TLS and certificates
Three independent certificate consumers:
| Consumer | Files | Notes |
|---|---|---|
| RadSec | radiusd.radsec_ca_cert / radsec_cert / radsec_key | TLS 1.2+; client certificates are verified if presented (VerifyClientCertIfGiven) |
| Web HTTPS | {workdir}/private/toughradius.tls.crt + .key (fixed paths) | Listens on web.tls_port; failure to load is logged, HTTP keeps running |
| EAP (TLS/PEAP/TTLS) | System Config → EapTlsCertFile, EapTlsKeyFile, EapTlsCaFile, EapTlsMinVersion | Empty cert/key disables TLS-based EAP methods |
Generate a complete CA/server/client set with the bundled tool:
go run ./cmd/certgen -type all -output /var/toughradius/private \
-server-cn radius.example.com -server-dns radius.example.com \
-days 3650
# then point radsec_cert/radsec_key (or the EAP settings) at the files
Logging
zap structured logging. logger.mode: development = human-readable console;
production = JSON. File output controlled by logger.file_enable +
logger.filename. RADIUS verbosity is additionally tunable at runtime via
System Config → LogLevel; radiusd.debug: true dumps full packets (keep
off in production).
Metrics
Counters are kept in memory and surfaced through the admin dashboard (there is
no Prometheus /metrics HTTP endpoint). RADIUS counters include: radus_accept,
radus_online/radus_offline, radus_accounting, radus_auth_drop /
radus_acct_drop, radus_radsec_saturated, and per-cause reject counters —
radus_reject_passwd_error, radus_reject_not_exists, radus_reject_expire,
radus_reject_disabled, radus_reject_limit, radus_reject_bind_error,
radus_reject_unauthorized, radus_reject_other. Accounting-Requests dropped
at ingress are classified by reason — radus_acct_drop_nas (unknown or
unauthorized NAS), radus_acct_drop_username (missing username), and
radus_acct_drop_secret (bad Request Authenticator) — while radus_acct_drop
remains the catch-all for back-pressure and response-write drops. System gauges
(CPU/memory, process CPU/memory) are sampled every 30 s.

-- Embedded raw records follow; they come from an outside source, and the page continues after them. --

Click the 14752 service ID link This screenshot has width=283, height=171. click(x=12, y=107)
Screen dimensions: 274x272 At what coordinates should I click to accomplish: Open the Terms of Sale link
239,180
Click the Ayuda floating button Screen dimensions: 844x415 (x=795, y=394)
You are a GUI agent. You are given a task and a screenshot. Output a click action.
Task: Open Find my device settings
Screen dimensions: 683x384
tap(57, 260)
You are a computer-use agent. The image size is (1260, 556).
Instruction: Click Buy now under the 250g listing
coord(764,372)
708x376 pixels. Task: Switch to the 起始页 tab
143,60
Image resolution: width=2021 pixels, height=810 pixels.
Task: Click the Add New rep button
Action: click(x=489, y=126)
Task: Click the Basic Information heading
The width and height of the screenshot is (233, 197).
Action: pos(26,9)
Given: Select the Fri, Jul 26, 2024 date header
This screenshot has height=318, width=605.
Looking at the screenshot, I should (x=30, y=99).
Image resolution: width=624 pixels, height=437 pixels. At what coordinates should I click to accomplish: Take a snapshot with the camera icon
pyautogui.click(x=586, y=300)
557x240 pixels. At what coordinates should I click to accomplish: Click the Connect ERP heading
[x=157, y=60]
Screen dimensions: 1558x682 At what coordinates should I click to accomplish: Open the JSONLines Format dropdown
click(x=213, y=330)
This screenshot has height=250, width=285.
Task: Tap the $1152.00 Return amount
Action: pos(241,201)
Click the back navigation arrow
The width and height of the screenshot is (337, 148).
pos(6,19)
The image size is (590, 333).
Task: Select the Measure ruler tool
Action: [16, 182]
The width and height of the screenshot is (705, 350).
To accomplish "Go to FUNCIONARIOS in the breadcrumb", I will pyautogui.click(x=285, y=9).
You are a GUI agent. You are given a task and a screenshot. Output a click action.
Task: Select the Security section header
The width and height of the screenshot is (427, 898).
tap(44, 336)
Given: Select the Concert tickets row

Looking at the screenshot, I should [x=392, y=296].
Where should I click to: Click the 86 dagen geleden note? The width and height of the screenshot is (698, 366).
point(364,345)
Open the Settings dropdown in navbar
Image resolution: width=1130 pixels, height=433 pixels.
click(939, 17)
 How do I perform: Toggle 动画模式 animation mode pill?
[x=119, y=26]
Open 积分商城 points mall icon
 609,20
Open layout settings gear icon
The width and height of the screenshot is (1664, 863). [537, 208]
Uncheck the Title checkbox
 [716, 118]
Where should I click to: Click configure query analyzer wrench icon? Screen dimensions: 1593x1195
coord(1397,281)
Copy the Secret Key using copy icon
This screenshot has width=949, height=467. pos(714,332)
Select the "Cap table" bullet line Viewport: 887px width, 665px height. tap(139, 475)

For external monitoring, probe the service ports and watch the log file; treat process exit as the failure signal (the process model is fail-fast).
Backup and restore
System Config → Backup downloads a JSON snapshot (schema version 9.0) of:
nodes, NAS devices, profiles, users, system settings, operators. A copy is also
written to {workdir}/backup/. Restore re-imports such a file.
The snapshot does not include accounting history or online sessions. For a full disaster-recovery story, also back up the database itself (copy the SQLite file or use
pg_dump).
Command-line tools
All live under cmd/ and run with go run ./cmd/<tool>:
| Tool | Purpose |
|---|---|
radtest | Mini RADIUS client: auth, acct, flow (auth + start + stop). Flags: -server, -secret, -username, -password, -calling-station, -framed-ip, -session-id |
certgen | Generate CA / server / client certificates (see above) |
benchmark | Load tester: total requests -n, concurrency -c, auth/acct modes, CSV stats output |
reset-password | Reset a console operator password: go run ./cmd/reset-password -c <cfg> -u admin -p <new> |
demo-seed | Populate demo nodes/NAS/profiles/users/sessions for evaluation |
config-tool | Validate / summarize the settings schema JSON |
Production hardening checklist
- Change
web.secretand the defaultadminpassword. -
radiusd.debug: false,logger.mode: production. - Restrict UDP 1812/1813 and TCP 1816 to trusted networks (firewall).
- Use RadSec (2083) or a trusted L2/VPN path for RADIUS across untrusted networks.
- Unique, strong shared secret per NAS.
- EAP: prefer
eap-tls/eap-peap/eap-ttlswith real certificates; mind the MS-CHAPv2 caveats in the Security Policy. - Database backups scheduled (config snapshot + DB dump).
- Supervisor with restart policy; alert on process exit.